Data for this task ->
————————

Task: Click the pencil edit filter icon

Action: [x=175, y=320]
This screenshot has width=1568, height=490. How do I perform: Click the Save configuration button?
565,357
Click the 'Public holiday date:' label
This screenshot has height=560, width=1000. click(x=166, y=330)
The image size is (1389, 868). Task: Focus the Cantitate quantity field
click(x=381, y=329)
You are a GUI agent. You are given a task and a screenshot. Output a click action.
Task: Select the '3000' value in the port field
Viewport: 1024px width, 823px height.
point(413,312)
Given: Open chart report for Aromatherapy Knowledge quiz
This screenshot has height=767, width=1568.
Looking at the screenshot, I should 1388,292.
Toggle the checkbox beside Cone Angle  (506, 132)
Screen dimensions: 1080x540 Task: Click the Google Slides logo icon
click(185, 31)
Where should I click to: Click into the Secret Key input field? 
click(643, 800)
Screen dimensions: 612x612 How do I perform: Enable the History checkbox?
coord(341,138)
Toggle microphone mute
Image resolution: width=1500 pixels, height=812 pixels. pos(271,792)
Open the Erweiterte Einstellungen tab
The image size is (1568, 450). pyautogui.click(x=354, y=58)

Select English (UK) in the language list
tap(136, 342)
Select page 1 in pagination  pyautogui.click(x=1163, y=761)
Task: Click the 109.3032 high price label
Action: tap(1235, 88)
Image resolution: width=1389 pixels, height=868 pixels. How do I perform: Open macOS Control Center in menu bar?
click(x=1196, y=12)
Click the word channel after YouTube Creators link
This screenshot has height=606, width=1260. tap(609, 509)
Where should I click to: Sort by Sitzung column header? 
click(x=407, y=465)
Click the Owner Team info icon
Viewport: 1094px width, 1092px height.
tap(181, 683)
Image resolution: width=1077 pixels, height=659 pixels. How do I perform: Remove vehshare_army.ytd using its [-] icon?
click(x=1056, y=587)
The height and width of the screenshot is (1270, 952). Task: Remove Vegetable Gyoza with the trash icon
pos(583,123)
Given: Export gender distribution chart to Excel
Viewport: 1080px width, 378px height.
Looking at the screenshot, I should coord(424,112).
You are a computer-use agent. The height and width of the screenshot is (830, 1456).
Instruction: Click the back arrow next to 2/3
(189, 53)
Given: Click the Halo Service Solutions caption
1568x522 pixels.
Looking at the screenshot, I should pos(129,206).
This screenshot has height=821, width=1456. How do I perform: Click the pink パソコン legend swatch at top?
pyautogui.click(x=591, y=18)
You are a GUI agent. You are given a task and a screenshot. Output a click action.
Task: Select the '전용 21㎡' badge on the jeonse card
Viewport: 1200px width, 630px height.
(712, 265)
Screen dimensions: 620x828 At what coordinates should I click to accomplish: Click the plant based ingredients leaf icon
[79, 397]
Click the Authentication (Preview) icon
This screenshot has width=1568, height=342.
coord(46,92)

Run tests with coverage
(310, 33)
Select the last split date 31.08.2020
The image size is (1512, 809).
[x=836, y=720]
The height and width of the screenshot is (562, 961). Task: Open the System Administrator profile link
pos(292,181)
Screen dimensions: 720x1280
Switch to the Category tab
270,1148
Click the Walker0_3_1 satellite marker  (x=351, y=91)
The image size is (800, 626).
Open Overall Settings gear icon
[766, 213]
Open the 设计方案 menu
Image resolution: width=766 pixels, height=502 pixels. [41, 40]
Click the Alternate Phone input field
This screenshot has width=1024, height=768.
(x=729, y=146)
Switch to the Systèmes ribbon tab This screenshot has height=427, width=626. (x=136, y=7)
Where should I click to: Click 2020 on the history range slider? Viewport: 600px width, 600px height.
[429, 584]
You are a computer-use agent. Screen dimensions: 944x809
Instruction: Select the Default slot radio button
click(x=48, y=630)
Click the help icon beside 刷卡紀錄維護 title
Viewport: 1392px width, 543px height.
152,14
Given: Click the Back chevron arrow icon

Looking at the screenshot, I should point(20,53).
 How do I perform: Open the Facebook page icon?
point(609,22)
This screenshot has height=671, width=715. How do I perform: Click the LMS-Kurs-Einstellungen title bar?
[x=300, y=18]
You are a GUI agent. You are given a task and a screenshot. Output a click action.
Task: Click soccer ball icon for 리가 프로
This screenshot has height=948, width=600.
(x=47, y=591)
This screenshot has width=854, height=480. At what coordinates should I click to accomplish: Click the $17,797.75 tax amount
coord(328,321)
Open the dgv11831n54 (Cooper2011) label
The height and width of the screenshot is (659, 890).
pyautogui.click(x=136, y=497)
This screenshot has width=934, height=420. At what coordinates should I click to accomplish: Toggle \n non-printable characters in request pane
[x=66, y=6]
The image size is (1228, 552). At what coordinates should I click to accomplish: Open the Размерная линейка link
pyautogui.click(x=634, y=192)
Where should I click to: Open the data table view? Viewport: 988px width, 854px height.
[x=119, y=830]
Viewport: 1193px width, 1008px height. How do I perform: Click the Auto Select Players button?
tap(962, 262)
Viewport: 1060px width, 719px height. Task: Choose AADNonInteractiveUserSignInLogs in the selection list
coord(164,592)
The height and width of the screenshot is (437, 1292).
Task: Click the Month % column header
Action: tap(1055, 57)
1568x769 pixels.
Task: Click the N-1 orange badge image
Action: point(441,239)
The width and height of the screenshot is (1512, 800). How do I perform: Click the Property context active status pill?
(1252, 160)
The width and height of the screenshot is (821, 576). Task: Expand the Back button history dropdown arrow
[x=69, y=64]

————————

Required action ->
Each line of the listing is to be reproduced verbatim.

Written answer ->
Task: Click the pencil edit filter icon

Action: [x=175, y=320]
This screenshot has width=1568, height=490. How do I perform: Click the Save configuration button?
565,357
Click the 'Public holiday date:' label
This screenshot has height=560, width=1000. click(x=166, y=330)
The image size is (1389, 868). Task: Focus the Cantitate quantity field
click(x=381, y=329)
You are a GUI agent. You are given a task and a screenshot. Output a click action.
Task: Select the '3000' value in the port field
Viewport: 1024px width, 823px height.
point(413,312)
Given: Open chart report for Aromatherapy Knowledge quiz
This screenshot has height=767, width=1568.
Looking at the screenshot, I should 1388,292.
Toggle the checkbox beside Cone Angle  (506, 132)
Screen dimensions: 1080x540 Task: Click the Google Slides logo icon
click(185, 31)
Where should I click to: Click into the Secret Key input field? 
click(643, 800)
Screen dimensions: 612x612 How do I perform: Enable the History checkbox?
coord(341,138)
Toggle microphone mute
Image resolution: width=1500 pixels, height=812 pixels. pos(271,792)
Open the Erweiterte Einstellungen tab
The image size is (1568, 450). pyautogui.click(x=354, y=58)

Select English (UK) in the language list
tap(136, 342)
Select page 1 in pagination  pyautogui.click(x=1163, y=761)
Task: Click the 109.3032 high price label
Action: tap(1235, 88)
Image resolution: width=1389 pixels, height=868 pixels. How do I perform: Open macOS Control Center in menu bar?
click(x=1196, y=12)
Click the word channel after YouTube Creators link
This screenshot has height=606, width=1260. tap(609, 509)
Where should I click to: Sort by Sitzung column header? 
click(x=407, y=465)
Click the Owner Team info icon
Viewport: 1094px width, 1092px height.
tap(181, 683)
Image resolution: width=1077 pixels, height=659 pixels. How do I perform: Remove vehshare_army.ytd using its [-] icon?
click(x=1056, y=587)
The height and width of the screenshot is (1270, 952). Task: Remove Vegetable Gyoza with the trash icon
pos(583,123)
Given: Export gender distribution chart to Excel
Viewport: 1080px width, 378px height.
Looking at the screenshot, I should coord(424,112).
You are a computer-use agent. The height and width of the screenshot is (830, 1456).
Instruction: Click the back arrow next to 2/3
(189, 53)
Given: Click the Halo Service Solutions caption
1568x522 pixels.
Looking at the screenshot, I should pos(129,206).
This screenshot has height=821, width=1456. How do I perform: Click the pink パソコン legend swatch at top?
pyautogui.click(x=591, y=18)
You are a GUI agent. You are given a task and a screenshot. Output a click action.
Task: Select the '전용 21㎡' badge on the jeonse card
Viewport: 1200px width, 630px height.
(712, 265)
Screen dimensions: 620x828 At what coordinates should I click to accomplish: Click the plant based ingredients leaf icon
[79, 397]
Click the Authentication (Preview) icon
This screenshot has width=1568, height=342.
coord(46,92)

Run tests with coverage
(310, 33)
Select the last split date 31.08.2020
The image size is (1512, 809).
[x=836, y=720]
The height and width of the screenshot is (562, 961). Task: Open the System Administrator profile link
pos(292,181)
Screen dimensions: 720x1280
Switch to the Category tab
270,1148
Click the Walker0_3_1 satellite marker  (x=351, y=91)
The image size is (800, 626).
Open Overall Settings gear icon
[766, 213]
Open the 设计方案 menu
Image resolution: width=766 pixels, height=502 pixels. [41, 40]
Click the Alternate Phone input field
This screenshot has width=1024, height=768.
(x=729, y=146)
Switch to the Systèmes ribbon tab This screenshot has height=427, width=626. (x=136, y=7)
Where should I click to: Click 2020 on the history range slider? Viewport: 600px width, 600px height.
[429, 584]
You are a computer-use agent. Screen dimensions: 944x809
Instruction: Select the Default slot radio button
click(x=48, y=630)
Click the help icon beside 刷卡紀錄維護 title
Viewport: 1392px width, 543px height.
152,14
Given: Click the Back chevron arrow icon

Looking at the screenshot, I should point(20,53).
 How do I perform: Open the Facebook page icon?
point(609,22)
This screenshot has height=671, width=715. How do I perform: Click the LMS-Kurs-Einstellungen title bar?
[x=300, y=18]
You are a GUI agent. You are given a task and a screenshot. Output a click action.
Task: Click soccer ball icon for 리가 프로
This screenshot has height=948, width=600.
(x=47, y=591)
This screenshot has width=854, height=480. At what coordinates should I click to accomplish: Click the $17,797.75 tax amount
coord(328,321)
Open the dgv11831n54 (Cooper2011) label
The height and width of the screenshot is (659, 890).
pyautogui.click(x=136, y=497)
This screenshot has width=934, height=420. At what coordinates should I click to accomplish: Toggle \n non-printable characters in request pane
[x=66, y=6]
The image size is (1228, 552). At what coordinates should I click to accomplish: Open the Размерная линейка link
pyautogui.click(x=634, y=192)
Where should I click to: Open the data table view? Viewport: 988px width, 854px height.
[x=119, y=830]
Viewport: 1193px width, 1008px height. How do I perform: Click the Auto Select Players button?
tap(962, 262)
Viewport: 1060px width, 719px height. Task: Choose AADNonInteractiveUserSignInLogs in the selection list
coord(164,592)
The height and width of the screenshot is (437, 1292).
Task: Click the Month % column header
Action: tap(1055, 57)
1568x769 pixels.
Task: Click the N-1 orange badge image
Action: point(441,239)
The width and height of the screenshot is (1512, 800). How do I perform: Click the Property context active status pill?
(1252, 160)
The width and height of the screenshot is (821, 576). Task: Expand the Back button history dropdown arrow
[x=69, y=64]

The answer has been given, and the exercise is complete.